Le Président sud-africain Cyril Ramaphosa s’est inscrit ce 12 mai en faux contre cette présentation des 49 Afrikaners. « Un réfugié est quelqu’un qui doit quitter son pays par peur de persécution politique, religieuse ou économique. Ils ne correspondent pas à cette définition », a-t-il déclaré lors d’un forum économique africain à Abidjan, en Côte d’Ivoire.

« C’est un groupe marginal qui n’a pas beaucoup de soutien, qui est contre la transformation et le changement. Et qui préférerait voir l’Afrique du Sud revenir à des politiques d’apartheid », a-t-il accusé. L’Administration républicaine cible particulièrement depuis des mois l’Afrique du Sud, dont est originaire Elon Musk, membre du premier cercle de Donald Trump dans le cadre de la mise en oeuvre du MAGA.
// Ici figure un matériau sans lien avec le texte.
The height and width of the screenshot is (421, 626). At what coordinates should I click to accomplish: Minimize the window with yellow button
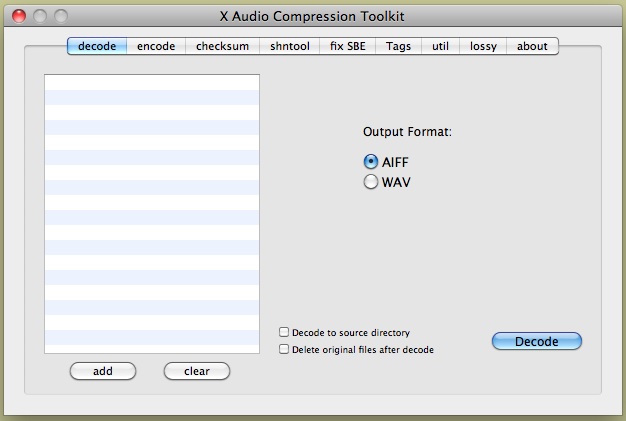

Parmi les principaux griefs, cité nommément par le Président américain dans son décret coupant toute aide à Pretoria, figure aussi la plainte pour « génocide » visant Israël pour sa guerre menée à Gaza depuis le 07 octobre 2023, plainte que l’Afrique du Sud a déposée devant la CIJ (Cour internationale de justice).

– « Déconcertant » –

L’Ambassade américaine à Pretoria a publié ce 12 mai 2025 ses critères concernant la procédure de demande d’asile: les candidats doivent « être en mesure de faire état d’une expérience passée de persécution ou d’une crainte de persécution future ». Le groupe identitaire afrikaner AfriForum avait recensé 49 meurtres d’agriculteurs en 2023 et 50 l’année précédente. Des statistiques à comparer avec les 75 meurtres enregistrés par jour en moyenne en Afrique du Sud. Un Etat qui affiche l’un des taux d’homicide les plus élevés de la planète.

« Les blancs sont victimes de crimes, comme tout le monde en Afrique du Sud, mais y a-t-il des blancs spécifiquement visés? Absolument aucun », balaie auprès de l’AFP Loren Landau, à la tête de l’Observatoire des violences xénophobes Xenowatch. La minorité blanche représente un peu plus de 7% de la population, mais possédait 72% des terres agricoles en 2017, selon des statistiques gouvernementales – l’héritage d’une politique d’expropriation de la population noire pendant la colonisation puis l’apartheid, que des lois votées depuis 1994 visent à réviser.

Des Sud-Africains blancs manifestent en soutien au Président américain Donald Trump, le 15 février 2025 devant l’Ambassade américaine à Pretoria.

« Il est déconcertant de voir l’Administration Trump admettre des Afrikaners pour leur réinstallation tout en maintenant une suspension indéfinie pour des milliers de demandeurs d’asile légitimes qui ont fui la persécution, souvent parce que leur vie était en danger », a déploré et comparé la Sénatrice démocrate Jeanne Shaheen dans un communiqué.